> PARTS OF THE EXERCISE:
A – Answer these questions using the passage on Amazon and its third-party merchants:
(i) What range do average seller fees typically fall in?
(ii) Which companies rank ahead of Amazon in advertising revenue?
(iii) How much did Amazon pay for Zoox?
B – Reproduce word for word the section of the passage on Amazon and its third-party merchants that begins with the words "In addition to" and ends after the words "from the site.".

--- EXCERPT TO READ Enclosed Below ---

Amazon charges their third party merchants a fee to be on the site and takes a percentage of the price of each item sold.  Average sellers fees typically range from 6-15% of the product but can be significantly higher in some cases.  Additionally, they charge to advertise; a company is compelled to place ads because research shows that their sales will fall if they are not in the top of lists for an item.  Amazon is ranked third in advertising revenue behind Google and Facebook.  In fact, around 50% of consumers go straight to Amazon when doing a product search.

In addition to the charges to third party merchants, Amazon has been known to change policies with little, or no, warning and also provide little clarity.  For example, in March 2019 Amazon allowed only household essentials, medical supplies, and high demand items in their warehouses though they failed to clarify these terms, particularly the latter one.  Merchants complained that the items in their stock deemed acceptable appeared arbitrary and also that when the constraints were lifted many items were lost, unpacked, incorrectly counted, and delivered unpredictably.  This could cause merchant ratings to drop and that not only reduces business but runs the risk of having the merchant dropped from the site.

Amazon is facing an  anti-trust suit  from a consumer law firm that alleges price-fixing of their e-books.It is anticipated that a government anti-trust suit against the company is coming soon. In addition the Federal Trade Commission has ordered Amazon to pay $61 million in stolen pay.

Some accusations have been made that Amazon uses data showing high demand products to develop a private competing brand.  Amazon has denied these accusations but they were mentioned in the House anti-trust hearings last spring.  Though the practices are difficult, most merchants cannot afford to stay in business if they are eliminated from the Amazon site.  Amazon merchant practices were brought into question in the Judiciary hearings as was their propensity to acquire companies which would compete with them or could promote their activity.  For example, Amazon bought Zoox, a company working on self-driving cars, for 1.2 billion dollars; these cars could eventually be used to deliver the Amazon purchases.

--- End of Enclosed EXCERPT TO READ ---
--- MATERIAL PROVIDED Enclosed Below ---

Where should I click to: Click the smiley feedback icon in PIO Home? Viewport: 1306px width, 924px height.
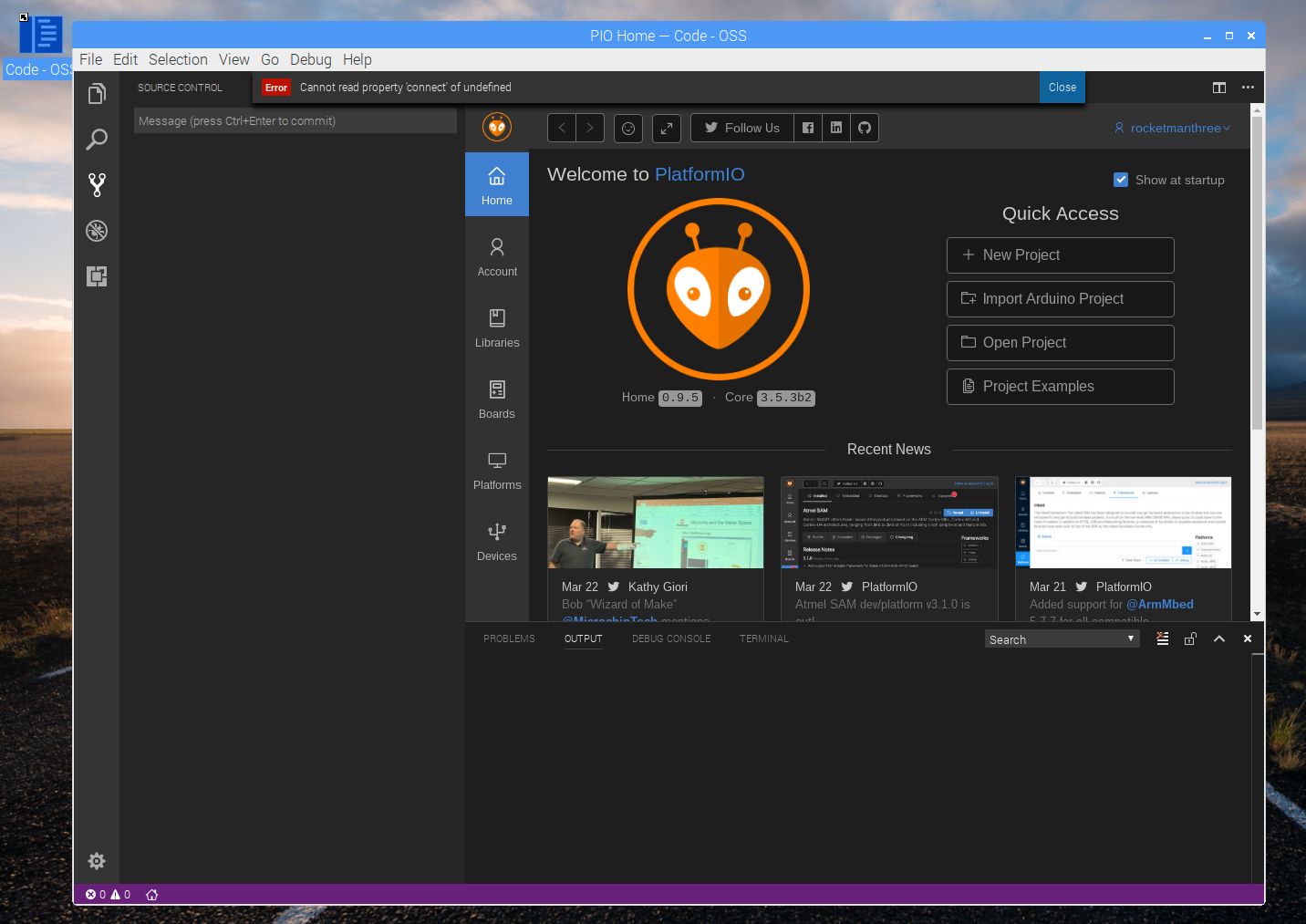(627, 128)
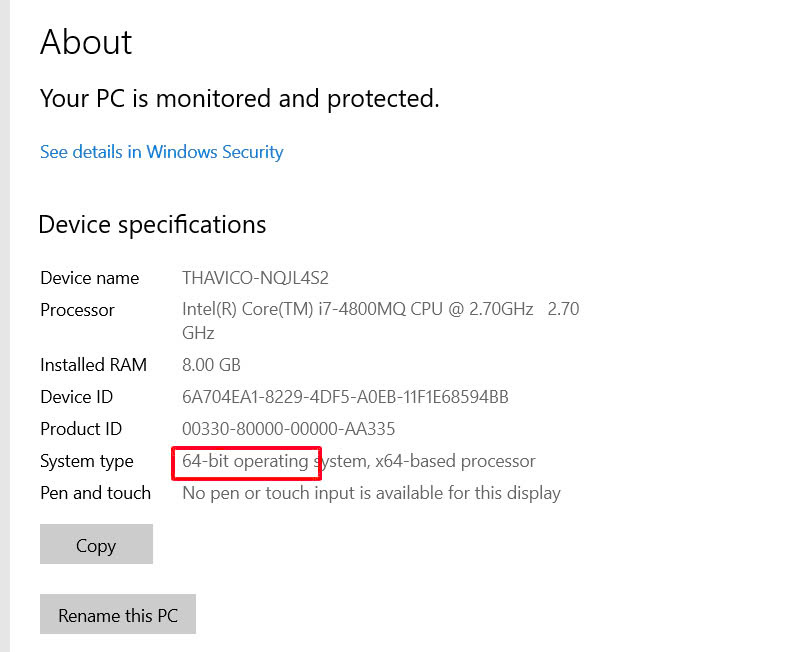Click the Pen and touch description text
This screenshot has width=799, height=652.
pyautogui.click(x=371, y=493)
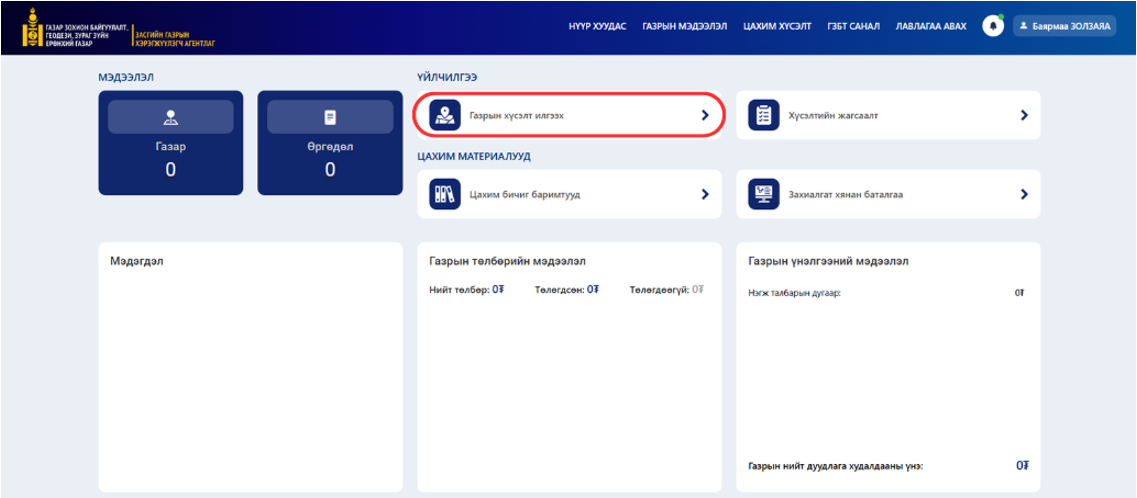Select ЛАВЛАГАА АВАХ in top menu
1137x498 pixels.
coord(931,26)
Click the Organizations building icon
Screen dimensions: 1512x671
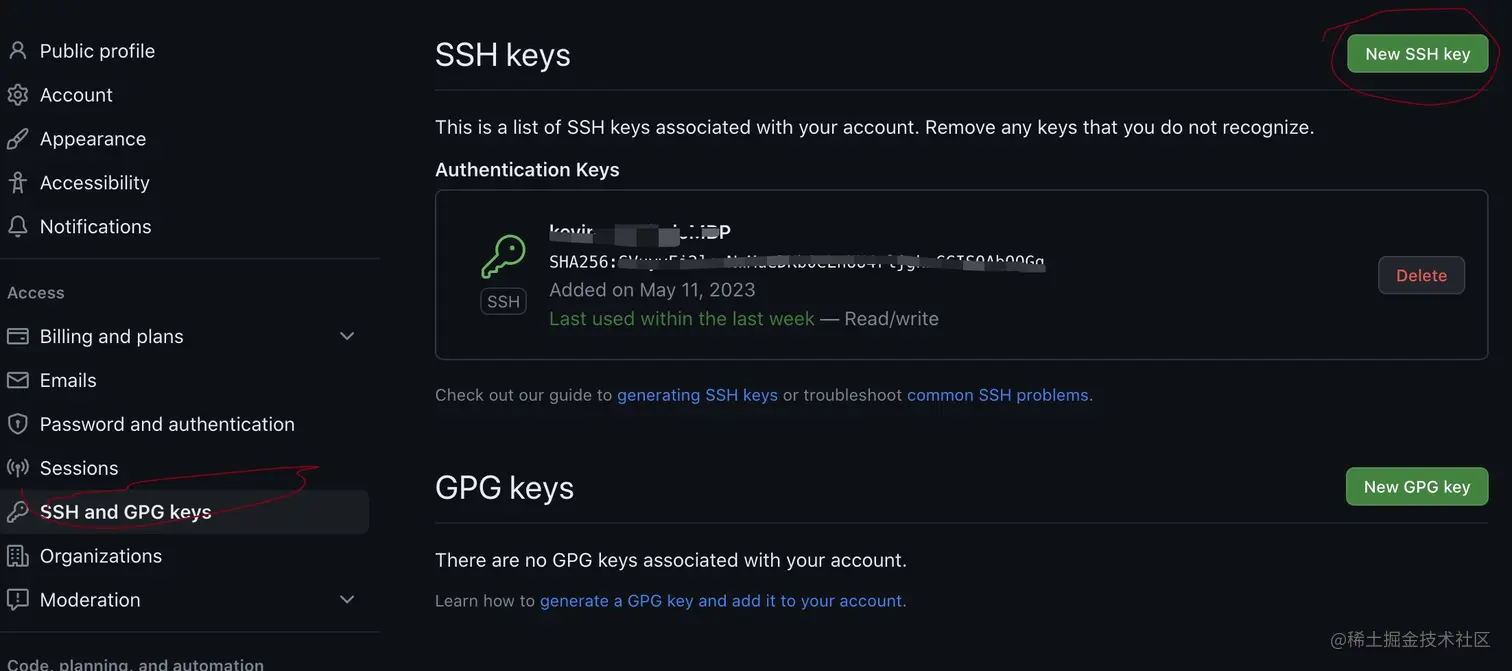coord(17,555)
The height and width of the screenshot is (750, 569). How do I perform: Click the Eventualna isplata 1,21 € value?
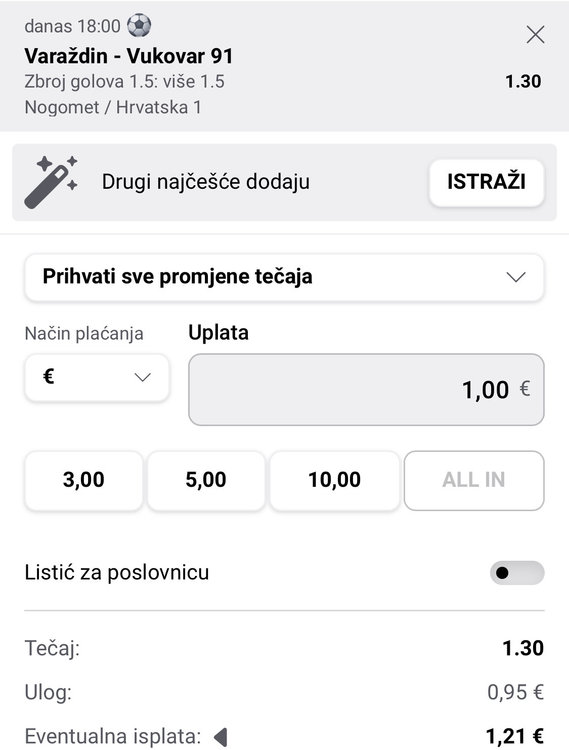514,737
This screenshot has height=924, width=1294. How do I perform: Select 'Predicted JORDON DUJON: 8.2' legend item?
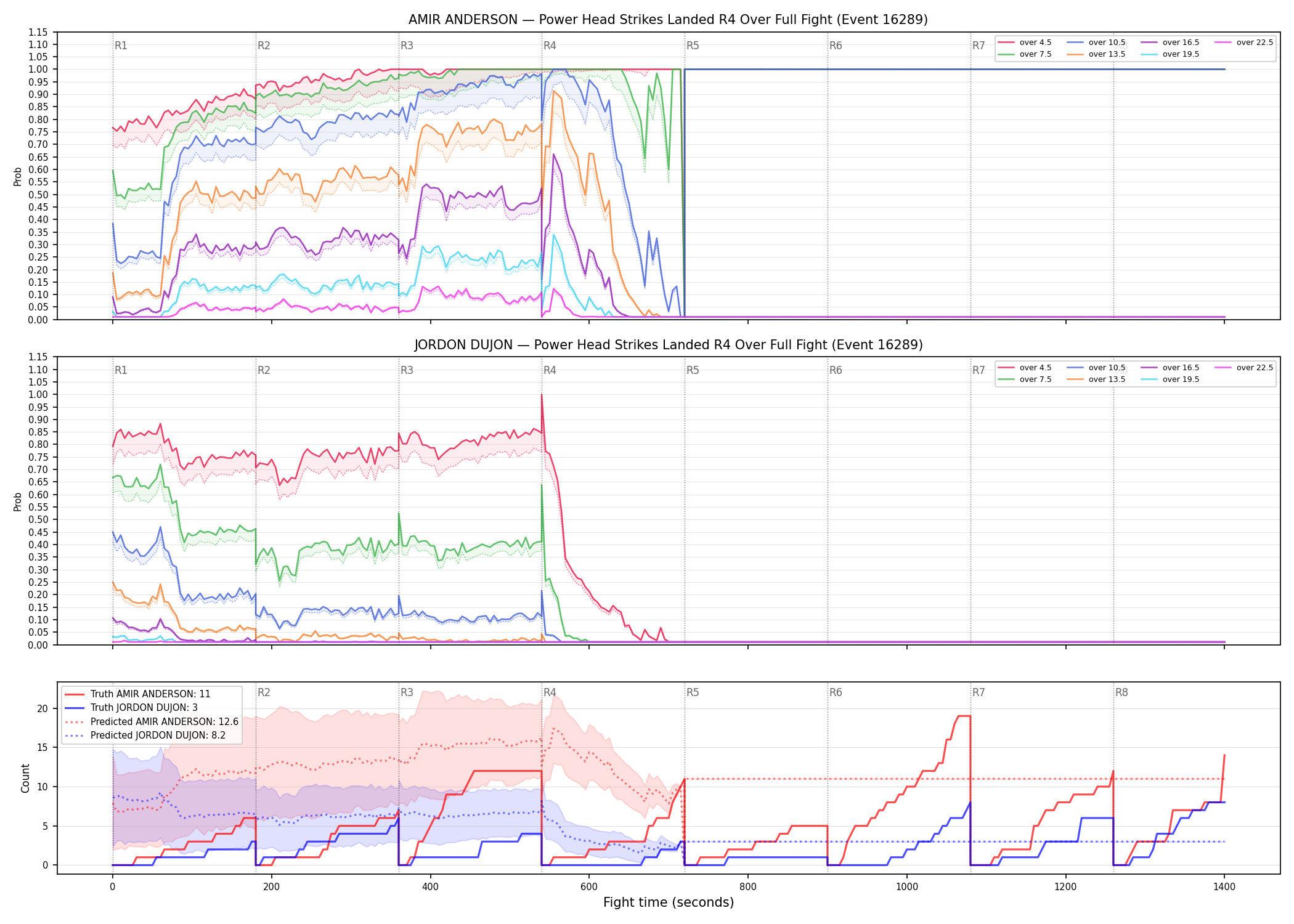point(145,735)
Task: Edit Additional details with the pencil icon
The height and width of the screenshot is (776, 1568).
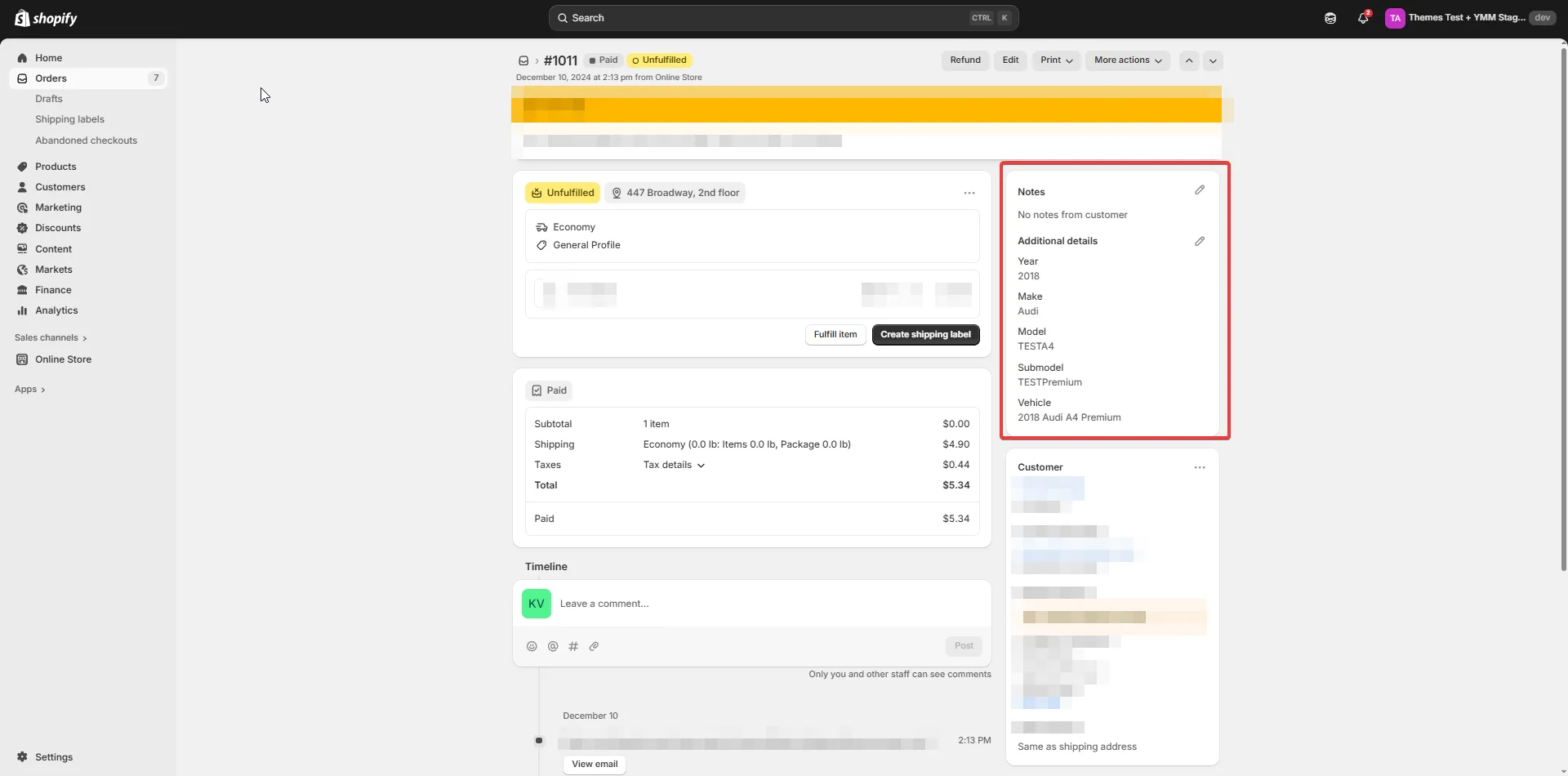Action: (1199, 242)
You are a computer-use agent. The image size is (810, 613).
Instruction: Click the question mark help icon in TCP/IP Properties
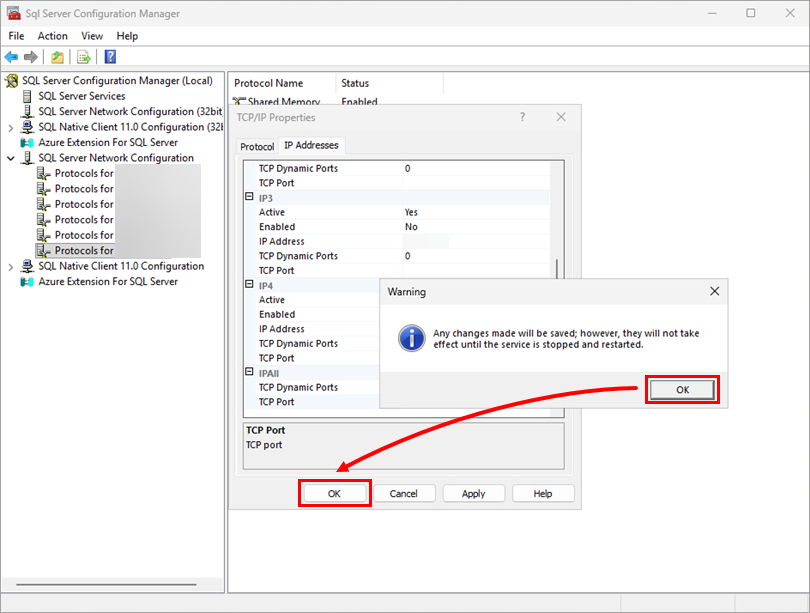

--- End of Enclosed MATERIAL PROVIDED ---

> ANSWERS TO THE TASKS:
A –
(i) 6-15% of the product
(ii) Google and Facebook
(iii) 1.2 billion dollars

B –
In addition to the charges to third party merchants, Amazon has been known to change policies with little, or no, warning and also provide little clarity.  For example, in March 2019 Amazon allowed only household essentials, medical supplies, and high demand items in their warehouses though they failed to clarify these terms, particularly the latter one.  Merchants complained that the items in their stock deemed acceptable appeared arbitrary and also that when the constraints were lifted many items were lost, unpacked, incorrectly counted, and delivered unpredictably.  This could cause merchant ratings to drop and that not only reduces business but runs the risk of having the merchant dropped from the site.